BSA Incident Reporting

I’m excited about the incident reporting that the BSA requires now, but there may be a few kinks to work out.

How are they going to handle the volume with paper reporting? Using the back of a virtual envelope, we have 40,000 troops and five reports/year from each one. That is 200,000 reports. They’ll be lucky to get a few thousand this year, but on-line reporting is a must.

Any “first aid” is a Marginal incident, which must be reported within five days. That means a report for every blister. With about 900,000 Scouts and Venturers, 100% reporting could mean a million reports per year.

Obviously, there will be massive under-reporting, so the BSA should do something to estimate the true rates. Perhaps a sampling survey, or at least a re-charter checkbox on whether you are participating in the incident reporting program.

Many of these reports are going to be injuries or illnesses (property damage is also reported), and that is personal medical information. I’m not a HIPAA expert, but I doubt that leaving names out of a report is sufficient anonymization to protect health information. The BSA needs to provide some guidance on this.

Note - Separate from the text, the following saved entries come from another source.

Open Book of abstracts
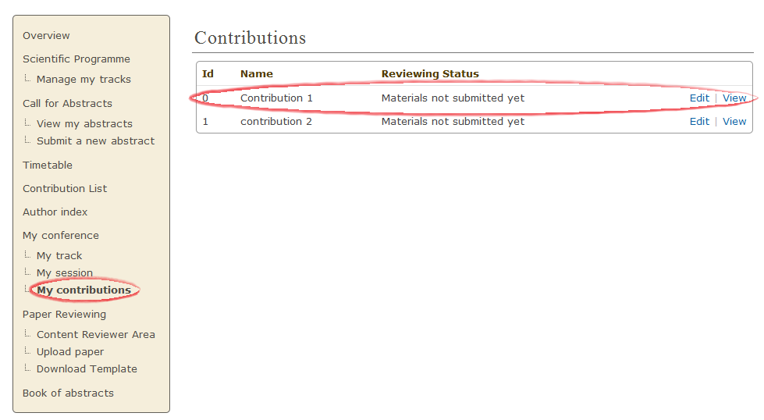Image resolution: width=764 pixels, height=420 pixels. tap(68, 393)
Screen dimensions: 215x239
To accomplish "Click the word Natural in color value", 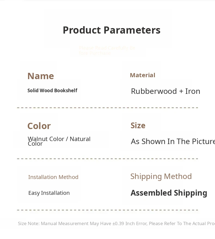I will click(x=80, y=139).
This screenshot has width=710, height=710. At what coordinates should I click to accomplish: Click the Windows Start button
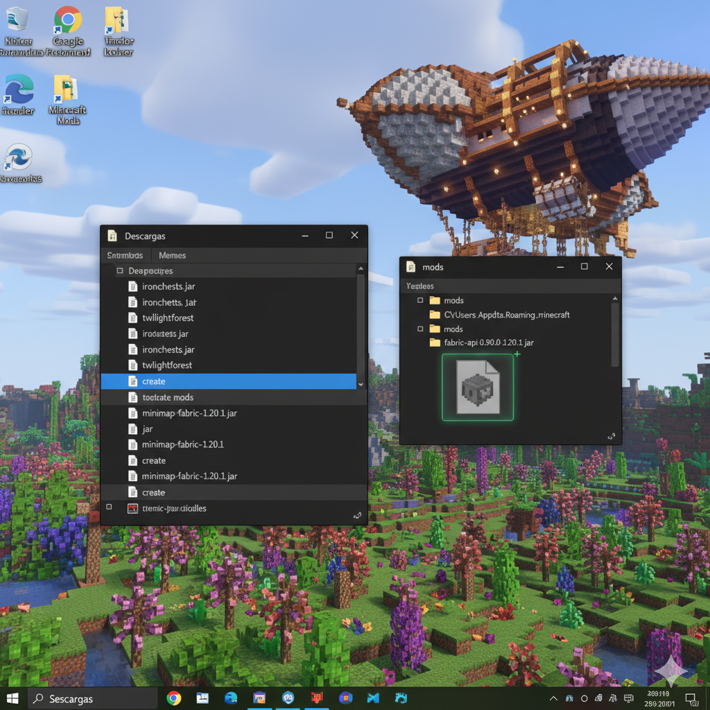(12, 698)
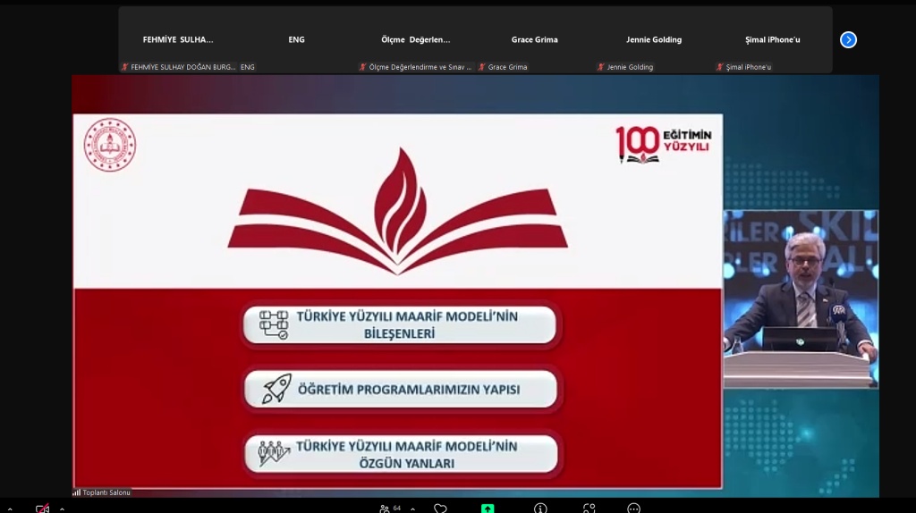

Perhaps they could update the release on the annual health form to cover incident reporting.

A quarterly or yearly report would be wonderful. I’m sure that would give the PR department the willies, but it has to be better than the current ostrich approach.

This is a gold mine for outdoor safety studies. It might become the largest database of such data. NOLS Wilderness Medicine Institute has done some great work with their stats, so the BSA should partner with them.

Is this being piloted at Philmont? I’m sure the staff reports incidents that they know about, but I don’t see anything about crew reporting in the Council and Unit Planning Guide or the Guidebook to Adventure for the 2014 season.